Anyway, I wrote action scripts with female leads. And after Salt came out, a lot of people started talking about how they were going to try an action movie with a female lead. I bet some of those same people who told me not to bother were now trying it out.

Salt didn't exactly blast the market open, though. Other attempts barely made back their money. So the lesson became, only write a female-lead action movie if it stars Angelina.

Piffle, I say.

The day will come. So I keep writing. I get meetings. Eventually I'll get a deal. A movie will be made. It will fail or succeed or break even. I will keep writing. A movie will get made.

And one day, either from my work or that of someone else, a film will break through that will silence every asshole who ever said women couldn't be action stars. I'm looking at you, Chloe Moretz. Oh yes, I've got plans for you.

There will always be a thousand reasons you could fail, and there will always be plenty of people ready to tell you how. They'll shout it at you from the rooftops. They'll whisper doubt in your ear in quiet corners. They'll gleefully plant the evidence in front of you, happy to "just be realistic" in your face.

You can listen to them and doubt everything. You can quit, or you can change your ways, or you can analyze your odds or you can figure out how to game the system.

Or you can nod and smile and get back to work. Write your best screenplay. Be the one who proves everybody wrong.

Don't get me wrong, I write scripts with male leads too. The majority of action scripts are written with men in the lead; I'd be doing myself a disservice to stick to one gender, and I am certainly capable of writing great parts for men. But I still write the movie I want to see - the type of film that will take advantage of the Gina Caranos of the world.

Breaking into the movie industry is tough. People come out here every year armed with a script or two, convinced that all they need is a year to become Diablo Cody, and that's just not how it works. Most likely, it will take a lot of work and a lot of time.
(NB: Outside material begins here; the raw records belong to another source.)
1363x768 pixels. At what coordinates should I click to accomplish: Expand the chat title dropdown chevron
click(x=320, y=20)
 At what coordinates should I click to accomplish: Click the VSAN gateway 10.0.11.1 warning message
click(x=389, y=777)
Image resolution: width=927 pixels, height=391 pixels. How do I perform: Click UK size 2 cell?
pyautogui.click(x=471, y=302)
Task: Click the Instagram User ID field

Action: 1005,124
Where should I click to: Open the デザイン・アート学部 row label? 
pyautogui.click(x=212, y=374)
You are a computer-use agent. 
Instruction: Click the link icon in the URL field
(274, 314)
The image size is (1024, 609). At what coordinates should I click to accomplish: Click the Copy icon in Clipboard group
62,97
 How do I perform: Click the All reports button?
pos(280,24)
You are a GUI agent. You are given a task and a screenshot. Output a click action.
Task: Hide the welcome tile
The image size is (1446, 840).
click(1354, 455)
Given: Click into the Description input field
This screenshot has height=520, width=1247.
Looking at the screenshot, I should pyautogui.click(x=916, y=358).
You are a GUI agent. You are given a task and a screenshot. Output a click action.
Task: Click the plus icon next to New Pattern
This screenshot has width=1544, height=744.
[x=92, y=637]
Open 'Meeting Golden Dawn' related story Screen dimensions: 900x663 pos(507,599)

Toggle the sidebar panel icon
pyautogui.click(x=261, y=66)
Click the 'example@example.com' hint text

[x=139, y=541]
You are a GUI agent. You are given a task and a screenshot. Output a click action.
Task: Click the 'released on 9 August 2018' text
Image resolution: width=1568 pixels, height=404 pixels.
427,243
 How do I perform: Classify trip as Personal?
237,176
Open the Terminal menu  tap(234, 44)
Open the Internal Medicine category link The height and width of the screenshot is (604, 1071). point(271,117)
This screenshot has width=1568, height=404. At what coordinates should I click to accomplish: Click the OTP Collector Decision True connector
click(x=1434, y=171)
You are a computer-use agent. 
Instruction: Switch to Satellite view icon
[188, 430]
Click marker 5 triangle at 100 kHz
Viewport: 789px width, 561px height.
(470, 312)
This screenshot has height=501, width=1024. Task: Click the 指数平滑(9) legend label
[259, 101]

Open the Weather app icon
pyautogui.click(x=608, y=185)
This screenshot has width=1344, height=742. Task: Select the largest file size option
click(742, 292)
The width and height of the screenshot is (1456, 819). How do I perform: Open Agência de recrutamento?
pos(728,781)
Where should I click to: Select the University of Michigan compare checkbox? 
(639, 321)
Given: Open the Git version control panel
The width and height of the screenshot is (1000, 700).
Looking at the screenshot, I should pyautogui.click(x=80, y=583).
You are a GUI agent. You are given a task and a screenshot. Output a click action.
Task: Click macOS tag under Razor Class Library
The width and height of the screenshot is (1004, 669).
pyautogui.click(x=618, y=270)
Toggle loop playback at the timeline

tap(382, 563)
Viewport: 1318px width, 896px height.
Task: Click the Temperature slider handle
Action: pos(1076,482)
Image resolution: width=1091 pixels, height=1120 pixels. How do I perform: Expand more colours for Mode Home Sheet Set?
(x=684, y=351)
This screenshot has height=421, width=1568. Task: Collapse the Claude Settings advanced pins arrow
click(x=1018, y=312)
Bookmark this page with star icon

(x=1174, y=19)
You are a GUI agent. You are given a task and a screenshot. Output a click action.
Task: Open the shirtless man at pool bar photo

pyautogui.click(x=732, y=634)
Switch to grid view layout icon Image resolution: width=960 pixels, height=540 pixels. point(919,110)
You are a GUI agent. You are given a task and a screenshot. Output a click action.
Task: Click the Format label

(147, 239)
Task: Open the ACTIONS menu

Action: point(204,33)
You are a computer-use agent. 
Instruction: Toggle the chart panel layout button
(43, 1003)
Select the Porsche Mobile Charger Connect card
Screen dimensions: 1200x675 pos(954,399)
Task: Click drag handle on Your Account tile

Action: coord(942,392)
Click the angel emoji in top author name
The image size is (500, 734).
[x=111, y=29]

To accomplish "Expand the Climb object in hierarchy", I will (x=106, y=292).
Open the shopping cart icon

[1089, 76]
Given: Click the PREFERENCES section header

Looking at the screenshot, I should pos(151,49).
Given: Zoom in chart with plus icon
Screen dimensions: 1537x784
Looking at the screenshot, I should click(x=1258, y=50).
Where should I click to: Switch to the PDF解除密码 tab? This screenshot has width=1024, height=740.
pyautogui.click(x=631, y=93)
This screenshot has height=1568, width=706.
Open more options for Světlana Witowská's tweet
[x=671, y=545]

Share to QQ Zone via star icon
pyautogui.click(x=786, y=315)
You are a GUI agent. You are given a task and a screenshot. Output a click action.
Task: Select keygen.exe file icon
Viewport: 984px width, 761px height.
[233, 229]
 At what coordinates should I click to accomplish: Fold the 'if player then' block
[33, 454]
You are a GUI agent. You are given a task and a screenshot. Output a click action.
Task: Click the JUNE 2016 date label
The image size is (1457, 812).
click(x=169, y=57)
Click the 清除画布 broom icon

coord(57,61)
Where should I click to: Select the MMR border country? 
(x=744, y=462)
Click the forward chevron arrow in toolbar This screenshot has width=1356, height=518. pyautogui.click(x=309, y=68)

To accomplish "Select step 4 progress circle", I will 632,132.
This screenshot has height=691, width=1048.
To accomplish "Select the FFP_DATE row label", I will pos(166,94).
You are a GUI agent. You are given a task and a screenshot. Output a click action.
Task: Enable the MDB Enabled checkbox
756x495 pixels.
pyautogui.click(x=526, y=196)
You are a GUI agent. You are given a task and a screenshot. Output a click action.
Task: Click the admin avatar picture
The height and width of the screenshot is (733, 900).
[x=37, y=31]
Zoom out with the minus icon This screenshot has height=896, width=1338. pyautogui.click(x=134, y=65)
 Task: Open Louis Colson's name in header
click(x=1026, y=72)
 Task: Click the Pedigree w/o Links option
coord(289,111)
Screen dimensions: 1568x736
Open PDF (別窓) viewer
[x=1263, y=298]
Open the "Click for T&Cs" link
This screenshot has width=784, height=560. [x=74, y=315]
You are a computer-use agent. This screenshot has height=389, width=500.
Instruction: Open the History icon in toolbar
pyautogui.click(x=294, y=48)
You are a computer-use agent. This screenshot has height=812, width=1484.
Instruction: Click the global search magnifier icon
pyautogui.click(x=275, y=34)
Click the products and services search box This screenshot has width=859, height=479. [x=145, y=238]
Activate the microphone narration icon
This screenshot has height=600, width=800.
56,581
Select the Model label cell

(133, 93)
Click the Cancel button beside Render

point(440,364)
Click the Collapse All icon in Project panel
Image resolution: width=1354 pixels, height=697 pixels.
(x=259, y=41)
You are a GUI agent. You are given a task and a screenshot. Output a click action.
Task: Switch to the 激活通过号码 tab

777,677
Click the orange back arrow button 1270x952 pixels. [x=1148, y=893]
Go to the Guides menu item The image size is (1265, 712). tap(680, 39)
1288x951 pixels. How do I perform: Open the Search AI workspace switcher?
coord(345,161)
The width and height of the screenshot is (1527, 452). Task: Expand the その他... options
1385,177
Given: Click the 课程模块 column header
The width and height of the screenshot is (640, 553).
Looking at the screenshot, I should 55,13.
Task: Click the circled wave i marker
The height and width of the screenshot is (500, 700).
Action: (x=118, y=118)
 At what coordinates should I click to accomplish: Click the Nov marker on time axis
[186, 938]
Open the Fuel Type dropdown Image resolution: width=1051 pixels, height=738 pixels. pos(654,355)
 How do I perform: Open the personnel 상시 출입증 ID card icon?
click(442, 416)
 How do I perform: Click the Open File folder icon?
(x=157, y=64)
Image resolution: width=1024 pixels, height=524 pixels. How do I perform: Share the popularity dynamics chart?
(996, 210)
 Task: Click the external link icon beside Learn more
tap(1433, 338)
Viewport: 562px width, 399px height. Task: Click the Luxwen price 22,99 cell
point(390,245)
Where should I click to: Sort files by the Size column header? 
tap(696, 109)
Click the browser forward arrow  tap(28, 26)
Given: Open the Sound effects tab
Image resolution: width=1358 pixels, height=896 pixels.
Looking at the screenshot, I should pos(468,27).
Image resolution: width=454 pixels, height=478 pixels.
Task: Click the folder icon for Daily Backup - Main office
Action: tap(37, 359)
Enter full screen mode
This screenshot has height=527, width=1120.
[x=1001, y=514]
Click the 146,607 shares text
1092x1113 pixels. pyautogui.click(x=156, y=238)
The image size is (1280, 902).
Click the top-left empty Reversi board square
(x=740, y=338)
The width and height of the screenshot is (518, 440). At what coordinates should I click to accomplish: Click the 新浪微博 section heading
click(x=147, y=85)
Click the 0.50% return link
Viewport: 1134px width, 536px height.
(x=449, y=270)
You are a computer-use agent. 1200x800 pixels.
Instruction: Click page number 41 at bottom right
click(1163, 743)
So accept that. It will be tough. It will take years. It will take several scripts. You will have a few false starts. Once you just accept that as part of the cost, it's not that big a deal. If you expect it to be immediate, you're going to spend a lot of time languishing in disappointment.

So once you know what you're in for, push that aside and write. Just fucking write. Write what you want to see, write the best material you possibly can.

I never listen to the odds. I tune them out, put on my writing playlist and get back to work imagining how Emma Stone is going to kick ass in my next script.

Because there is only one thing stronger than the odds - hard fucking work.